ピキピキ、とこめかみに血管を浮き立たせるルルシー。

ルルシーったら、短気なんだから。

「まぁまぁ、良いじゃないですか。ここには俺達しかいない訳ですし」

俺達幹部組で、プライベートジェットを貸し切った。

お陰で、アリューシャがどれほど騒いでも、他の乗客の迷惑になることはない。

そもそも、この飛行機に他の乗客、いませんから。

俺も心置きなくくつろげるってものですよ。

そして。

「実は私、飛行機乗るの初めてなんだよね」

「そうなんですか?」

「うん。初めての飛行機がプライベートジェットなんて。贅沢だな〜」

「そうですか…?僕はよく、ベルガモット王室所有の旅客機に乗ってましたけど…」

「それはルーチェス君だけだよ〜」

アンブローシア夫妻も、飛行機の旅を楽しんでいらっしゃった。

王族専用機に慣れたルーチェスにとっては、プライベートジェットくらいじゃ感動しないだろうな。

「久し振りの故郷だな、フューニャ」

「えぇ、楽しみです。…お姉ちゃんは、大丈夫ですか?」

「何がです?」

「だって、箱庭帝国に帰るのは…」

「今更、生まれ故郷に未練はありませんよ。ただの旅行と思って、楽しませてもらいます」

と、クランチェスカ夫妻と、俺の部下の華弦が話していた。

そうか。華弦にとっても生まれ故郷なんだっけ…。

しかも、自分を捨てた故郷だ。

彼女なりに、思うところがあるかと思ったが…。

「姉妹で旅行…。ずっと夢だったんです。また一つ、夢が叶いましたね。ふふふ…」

…心配は要らないようですね。

生まれ故郷に帰るということより、妹と旅行に行けたことの方が嬉しいらしい。

分かる分かる、分かりますよ。

俺だって、ルルシーと旅行に行けるなら、行き先なんて何処でも構いませんから。

シェルドニア王国以外なら、だけど。

「全く…。賑やかな奴らだよ」

溜め息をついて、ルルシーがそう言った。

「良いじゃないですか。

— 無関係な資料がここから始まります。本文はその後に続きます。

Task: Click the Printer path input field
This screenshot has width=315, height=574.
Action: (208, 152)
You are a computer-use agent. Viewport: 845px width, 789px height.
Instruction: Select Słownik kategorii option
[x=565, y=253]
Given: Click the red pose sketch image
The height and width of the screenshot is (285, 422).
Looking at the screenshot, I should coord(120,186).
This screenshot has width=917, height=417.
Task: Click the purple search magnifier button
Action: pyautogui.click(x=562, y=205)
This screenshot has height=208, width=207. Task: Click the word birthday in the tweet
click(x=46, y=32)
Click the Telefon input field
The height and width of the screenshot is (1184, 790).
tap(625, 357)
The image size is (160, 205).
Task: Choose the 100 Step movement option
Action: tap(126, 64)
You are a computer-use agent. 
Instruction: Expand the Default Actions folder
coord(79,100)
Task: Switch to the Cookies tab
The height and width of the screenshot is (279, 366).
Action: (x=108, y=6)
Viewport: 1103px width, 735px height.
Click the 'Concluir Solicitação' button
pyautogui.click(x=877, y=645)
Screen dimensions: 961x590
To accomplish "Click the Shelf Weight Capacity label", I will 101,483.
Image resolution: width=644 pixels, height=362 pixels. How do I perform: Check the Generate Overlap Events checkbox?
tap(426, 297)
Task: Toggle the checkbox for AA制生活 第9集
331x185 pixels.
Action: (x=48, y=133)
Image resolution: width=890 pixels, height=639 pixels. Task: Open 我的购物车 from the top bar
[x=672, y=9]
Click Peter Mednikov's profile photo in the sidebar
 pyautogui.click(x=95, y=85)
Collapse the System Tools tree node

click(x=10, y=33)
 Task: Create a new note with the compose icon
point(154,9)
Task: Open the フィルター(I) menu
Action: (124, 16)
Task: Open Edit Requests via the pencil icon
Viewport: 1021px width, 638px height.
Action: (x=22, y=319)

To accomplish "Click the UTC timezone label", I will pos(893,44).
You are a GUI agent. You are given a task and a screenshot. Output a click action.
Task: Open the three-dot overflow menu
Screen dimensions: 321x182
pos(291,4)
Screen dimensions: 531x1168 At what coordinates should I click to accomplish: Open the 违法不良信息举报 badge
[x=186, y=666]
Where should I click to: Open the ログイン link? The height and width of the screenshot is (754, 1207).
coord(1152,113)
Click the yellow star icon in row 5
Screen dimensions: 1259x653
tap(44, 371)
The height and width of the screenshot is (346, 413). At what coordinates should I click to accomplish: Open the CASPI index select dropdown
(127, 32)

初めてですよ?全員揃って旅行なんて」

前に箱庭帝国に行ったときは、ルルシーとルリシヤと俺の三人だけだったし。

こうして皆と一緒に旅行なんて、滅多にない。

なら、この機会を大事にしようじゃないか。

なんか帝国騎士団から、ルーシッドも来るらしいけど。

まぁあいつはどうでも良いな。

「それは、そうだけど…」

「だったら楽しみましょうよ。日々の嫌なことは忘れて。ね?」

「…分かったよ」

そうそう、それで良い。

何だかんだ久し振りだしね。箱庭帝国に行くの。

「ふふ、大きくなってるでしょうね〜、ルアリスの娘」

「!」

しゅばっ、とこちらを振り向くルルシー。

「ちゃんと『美味しく』育ってますかね?会うのが楽しみですね〜」

「…前言撤回だ。俺は旅行を楽しんでる余裕はない。ルレイアの毒牙から、ルアリスの娘を守らないと…」

え?ルルシーあなたは、今何て?

聞こえなかったことにしよう。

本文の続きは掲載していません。